An international move is never cheap, but it wasn’t until Shuttleworth tried to move his capital out of South Africa that things got really expensive thanks to the South African authorities. That is why Shuttleworth also made the news this year in his attempt to get back a substantial sum (taken in levies) by suing those same authorities.
Perhaps the greatest irony of that case, Shuttleworth vs. South African Reserve Bank and Others, was that the laws relevant to the contest were themselves the cause of the very actions they were intended to prevent. In other words, had exchange controls not existed, Shuttleworth might still be living in South Africa.
The exchange control laws created two problems for Shuttleworth as a resident of South Africa. First, by imposing paperwork and bureaucratic second-guessing on all transactions involving foreign-exchange, the exchange controls prevented the efficient and competitive operation of any international business or charity projects. Second, the bureaucratic controls imposed costs and barriers to the optimal international deployment of already existing capital.
Although South African exchange controls have been loosened considerably during the past 20 years, they are still in force and they still place hurdles before travelers and businesses, especially when large sums of money are involved.
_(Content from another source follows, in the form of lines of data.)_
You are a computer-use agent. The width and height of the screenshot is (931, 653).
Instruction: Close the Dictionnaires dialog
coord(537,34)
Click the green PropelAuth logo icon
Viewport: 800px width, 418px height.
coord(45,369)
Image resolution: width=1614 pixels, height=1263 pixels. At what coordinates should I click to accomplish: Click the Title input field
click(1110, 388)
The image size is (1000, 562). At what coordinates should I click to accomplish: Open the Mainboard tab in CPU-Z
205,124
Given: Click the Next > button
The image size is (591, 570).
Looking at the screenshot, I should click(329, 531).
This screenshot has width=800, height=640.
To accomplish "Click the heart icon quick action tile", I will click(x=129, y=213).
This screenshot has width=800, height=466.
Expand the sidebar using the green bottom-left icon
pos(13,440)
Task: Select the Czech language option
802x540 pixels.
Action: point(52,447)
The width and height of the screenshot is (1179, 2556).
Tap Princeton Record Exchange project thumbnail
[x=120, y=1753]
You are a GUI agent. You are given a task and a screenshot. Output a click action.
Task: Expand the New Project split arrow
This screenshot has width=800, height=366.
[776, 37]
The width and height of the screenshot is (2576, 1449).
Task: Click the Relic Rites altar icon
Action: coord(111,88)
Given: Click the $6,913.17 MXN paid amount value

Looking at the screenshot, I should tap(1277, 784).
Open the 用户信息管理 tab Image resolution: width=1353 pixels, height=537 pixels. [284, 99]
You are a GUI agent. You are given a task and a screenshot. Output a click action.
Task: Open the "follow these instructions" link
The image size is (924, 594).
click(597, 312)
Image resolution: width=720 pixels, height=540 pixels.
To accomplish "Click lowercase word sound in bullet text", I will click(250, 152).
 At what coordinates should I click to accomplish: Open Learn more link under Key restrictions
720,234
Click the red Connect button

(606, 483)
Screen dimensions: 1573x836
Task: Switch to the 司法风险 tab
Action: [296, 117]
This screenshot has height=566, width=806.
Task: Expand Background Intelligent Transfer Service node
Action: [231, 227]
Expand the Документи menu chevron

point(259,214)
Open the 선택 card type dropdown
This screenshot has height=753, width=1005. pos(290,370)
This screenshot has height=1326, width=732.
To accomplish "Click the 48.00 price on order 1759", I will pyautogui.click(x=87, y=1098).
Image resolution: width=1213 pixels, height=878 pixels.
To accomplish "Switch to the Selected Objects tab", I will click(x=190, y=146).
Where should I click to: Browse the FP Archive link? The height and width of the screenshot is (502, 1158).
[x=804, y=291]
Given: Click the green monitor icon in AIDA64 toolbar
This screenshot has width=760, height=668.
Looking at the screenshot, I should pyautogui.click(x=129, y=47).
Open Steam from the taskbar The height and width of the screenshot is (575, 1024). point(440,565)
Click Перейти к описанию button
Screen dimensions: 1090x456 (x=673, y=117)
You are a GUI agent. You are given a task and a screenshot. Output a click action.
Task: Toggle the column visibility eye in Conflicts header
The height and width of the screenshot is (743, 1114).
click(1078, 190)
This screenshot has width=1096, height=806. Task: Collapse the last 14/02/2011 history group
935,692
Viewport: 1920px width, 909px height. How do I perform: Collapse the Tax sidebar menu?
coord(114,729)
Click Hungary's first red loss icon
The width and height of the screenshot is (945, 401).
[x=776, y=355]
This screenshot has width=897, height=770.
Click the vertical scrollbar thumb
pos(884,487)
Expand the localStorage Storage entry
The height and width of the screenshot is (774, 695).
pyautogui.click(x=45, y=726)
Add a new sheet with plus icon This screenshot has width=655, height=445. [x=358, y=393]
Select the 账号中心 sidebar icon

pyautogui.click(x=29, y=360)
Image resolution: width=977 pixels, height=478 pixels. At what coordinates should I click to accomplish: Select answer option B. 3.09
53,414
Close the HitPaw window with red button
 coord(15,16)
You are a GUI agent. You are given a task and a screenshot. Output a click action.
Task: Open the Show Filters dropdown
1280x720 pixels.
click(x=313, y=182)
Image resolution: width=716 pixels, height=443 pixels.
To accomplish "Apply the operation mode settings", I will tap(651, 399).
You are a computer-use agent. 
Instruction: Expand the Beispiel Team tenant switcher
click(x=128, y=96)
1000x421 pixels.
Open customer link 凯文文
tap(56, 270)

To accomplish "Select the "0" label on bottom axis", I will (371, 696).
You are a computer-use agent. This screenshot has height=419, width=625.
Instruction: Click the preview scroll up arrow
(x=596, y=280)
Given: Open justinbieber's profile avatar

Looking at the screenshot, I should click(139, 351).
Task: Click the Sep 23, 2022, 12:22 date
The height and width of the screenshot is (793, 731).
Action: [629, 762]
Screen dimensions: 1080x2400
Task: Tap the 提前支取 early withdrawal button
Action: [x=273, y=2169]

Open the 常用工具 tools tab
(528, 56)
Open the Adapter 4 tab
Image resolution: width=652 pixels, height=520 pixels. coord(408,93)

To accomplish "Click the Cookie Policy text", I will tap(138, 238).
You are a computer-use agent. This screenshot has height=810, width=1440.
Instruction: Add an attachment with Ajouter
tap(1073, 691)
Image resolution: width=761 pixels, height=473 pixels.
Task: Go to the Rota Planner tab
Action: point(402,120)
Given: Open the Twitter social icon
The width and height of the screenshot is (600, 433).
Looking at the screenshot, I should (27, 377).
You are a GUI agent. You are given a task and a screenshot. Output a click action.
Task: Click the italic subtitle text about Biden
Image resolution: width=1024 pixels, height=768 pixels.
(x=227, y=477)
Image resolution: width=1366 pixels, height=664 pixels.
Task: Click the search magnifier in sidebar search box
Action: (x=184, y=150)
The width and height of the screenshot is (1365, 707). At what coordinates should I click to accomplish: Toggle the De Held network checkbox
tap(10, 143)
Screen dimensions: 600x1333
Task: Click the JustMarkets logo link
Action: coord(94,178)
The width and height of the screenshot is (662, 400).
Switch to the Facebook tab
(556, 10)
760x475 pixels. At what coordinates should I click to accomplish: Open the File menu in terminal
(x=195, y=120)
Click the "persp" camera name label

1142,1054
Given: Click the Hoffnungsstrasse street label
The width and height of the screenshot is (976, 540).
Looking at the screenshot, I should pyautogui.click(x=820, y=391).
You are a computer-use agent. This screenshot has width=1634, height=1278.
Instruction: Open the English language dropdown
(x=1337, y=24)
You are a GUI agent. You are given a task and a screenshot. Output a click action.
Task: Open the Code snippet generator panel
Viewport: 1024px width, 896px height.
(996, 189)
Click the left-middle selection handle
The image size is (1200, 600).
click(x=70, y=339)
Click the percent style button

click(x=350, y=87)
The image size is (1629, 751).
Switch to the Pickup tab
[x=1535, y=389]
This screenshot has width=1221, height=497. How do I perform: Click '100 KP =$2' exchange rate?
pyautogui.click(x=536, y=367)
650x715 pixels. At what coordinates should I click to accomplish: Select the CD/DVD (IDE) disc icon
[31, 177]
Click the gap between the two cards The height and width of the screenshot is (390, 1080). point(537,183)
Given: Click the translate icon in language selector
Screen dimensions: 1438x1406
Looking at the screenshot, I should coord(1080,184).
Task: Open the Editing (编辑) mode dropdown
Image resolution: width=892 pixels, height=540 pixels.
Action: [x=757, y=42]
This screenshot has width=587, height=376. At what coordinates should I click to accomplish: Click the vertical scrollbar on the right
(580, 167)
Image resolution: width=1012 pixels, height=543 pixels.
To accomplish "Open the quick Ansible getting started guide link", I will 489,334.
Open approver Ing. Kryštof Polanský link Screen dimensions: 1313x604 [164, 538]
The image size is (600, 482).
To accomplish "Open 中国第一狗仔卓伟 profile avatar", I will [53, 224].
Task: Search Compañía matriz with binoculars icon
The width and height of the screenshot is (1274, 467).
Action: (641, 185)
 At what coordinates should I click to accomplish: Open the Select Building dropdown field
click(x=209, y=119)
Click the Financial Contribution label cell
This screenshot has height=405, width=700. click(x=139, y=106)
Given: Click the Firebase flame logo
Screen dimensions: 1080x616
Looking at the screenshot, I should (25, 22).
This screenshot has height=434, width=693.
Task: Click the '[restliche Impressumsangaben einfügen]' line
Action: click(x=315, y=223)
The sums involved in the Shuttleworth case were not only very large but also subject to a 10% levy imposed as a condition for the granting of permission to expatriate blocked assets. For the privilege of moving the last of his own money out of the country, Shuttleworth paid, understandably under protest, a levy of more than $30 million to the South African Reserve Bank.
As if to highlight the irony, in a statement to the court, the Reserve Bank described the purpose of the levy: “The 10% charge, generally speaking constituted a disincentive to the exit of large amount (sic) of capital, thus asserting to maintain the financial stability of the South African economy.”
No doubt, the 10% charge was a disincentive to his decision to expatriate his capital, and it is understandable that Shuttleworth would later sue (unsuccessfully) to have the amount of the levy returned. But the interesting fact is that, despite the legally imposed cost, Shuttleworth still chose to move the money out.
Although exchange rates fluctuate for myriad reasons, it is not irrelevant that since early 2010, when Shuttleworth received approval to expatriate the last of his funds, the rand has depreciated 23% against the US dollar. Exchange controls are most likely to be in force in countries that have other self-imposed problems. South Africa’s relatively high inflation is entirely self-imposed and is one of many good reasons for South Africans to diversify into other currencies. It was Shuttleworth’s judgment that he would lose less by leaving.
The persistence of exchange controls, albeit liberalized, almost 20 years after the transition suggests a lack of confidence by the South African government in its own policies. It also signals a poor understanding of the rationale for its own policy of exchange-control liberalization. Such signals are not lost on either South African or foreign investors. But on the other side of this, a naïve belief that exchange controls give the government the ability to respond efficaciously to financial and economic crises, might embolden the government to enact the very types of policies that make such crises more likely.
The existence of exchange controls in any country is a special, and perhaps extreme, manifestation of a general failure to recognize that such regulations are more likely to aggravate, if not cause, the kinds of problems for which they are believed to be the cure. The Shuttleworth case itself gives us an example.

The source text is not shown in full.